DAC capacity is built under conditions where the value of carbon removal is high enough to run with very high capacity factors. Although some have speculated that DAC can help variable renewable integration by absorbing excess supplies during high-output periods42, such operational profiles do not align with the economic incentives for DAC investment. The scenarios in this paper suggest that DAC utilization rates tend to be close to 8000 h per year (Supplementary Fig. 15) instead of hundreds of hours per year if DAC were powered only during periods of curtailed renewables (i.e., very low or zero power prices). The high-output operations of DAC imply more constant heat and electricity supplies, which is reinforced by Supplementary Figs. 9 and 16. Note that, since DAC is powered by the grid and not a dedicated electricity supply, it is difficult to isolate the precise marginal generation mix powering DAC; however, it is only deployed in the context of a deeply decarbonized generation mix.

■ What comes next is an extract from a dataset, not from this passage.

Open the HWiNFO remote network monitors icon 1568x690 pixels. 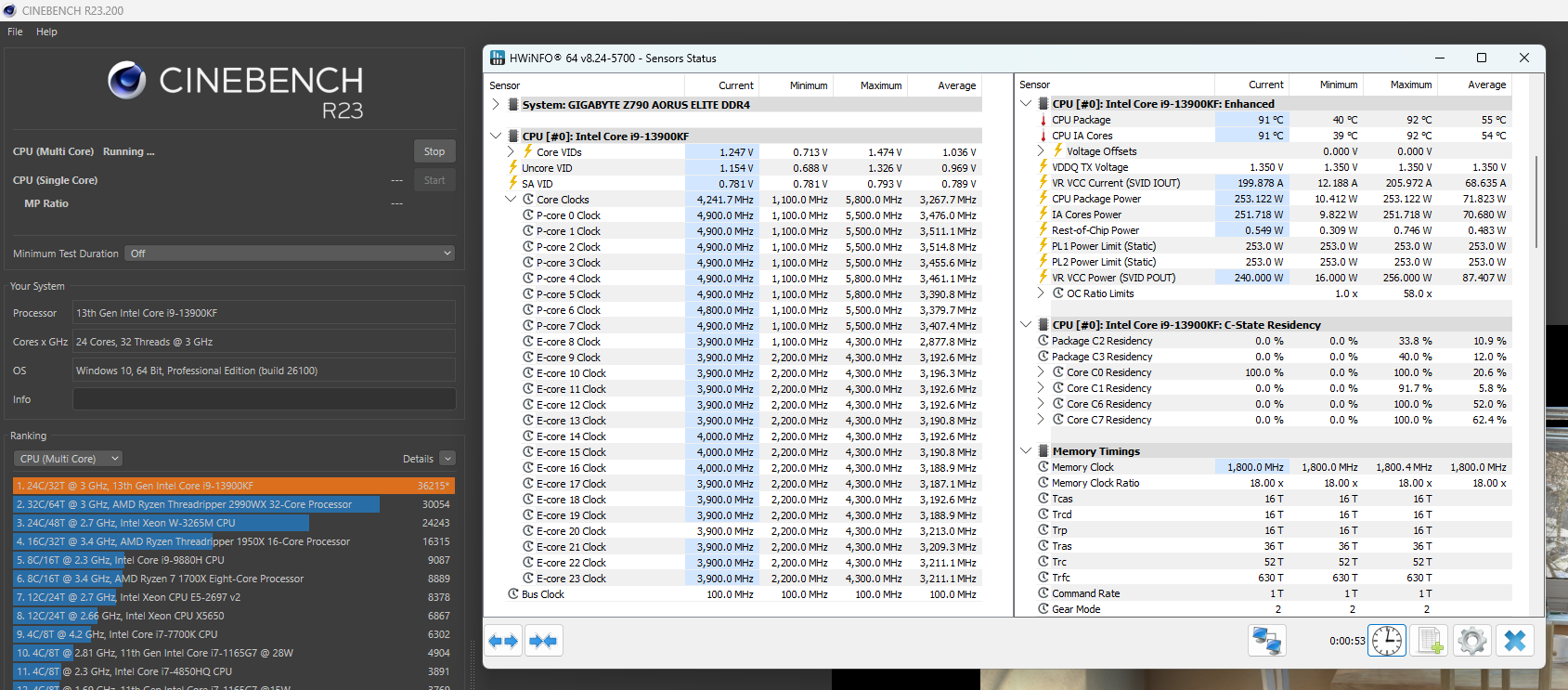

Overall, the results illustrate how BECCS and DAC (despite their potential flexibility) tend toward high-utilization operations and can be compatible with a range of low-carbon and high-renewable systems. BECCS and DAC are small enough components of regional power systems in these scenarios that their investment and operational dynamics are influenced less by market fluctuations from variable renewables relative to other resources.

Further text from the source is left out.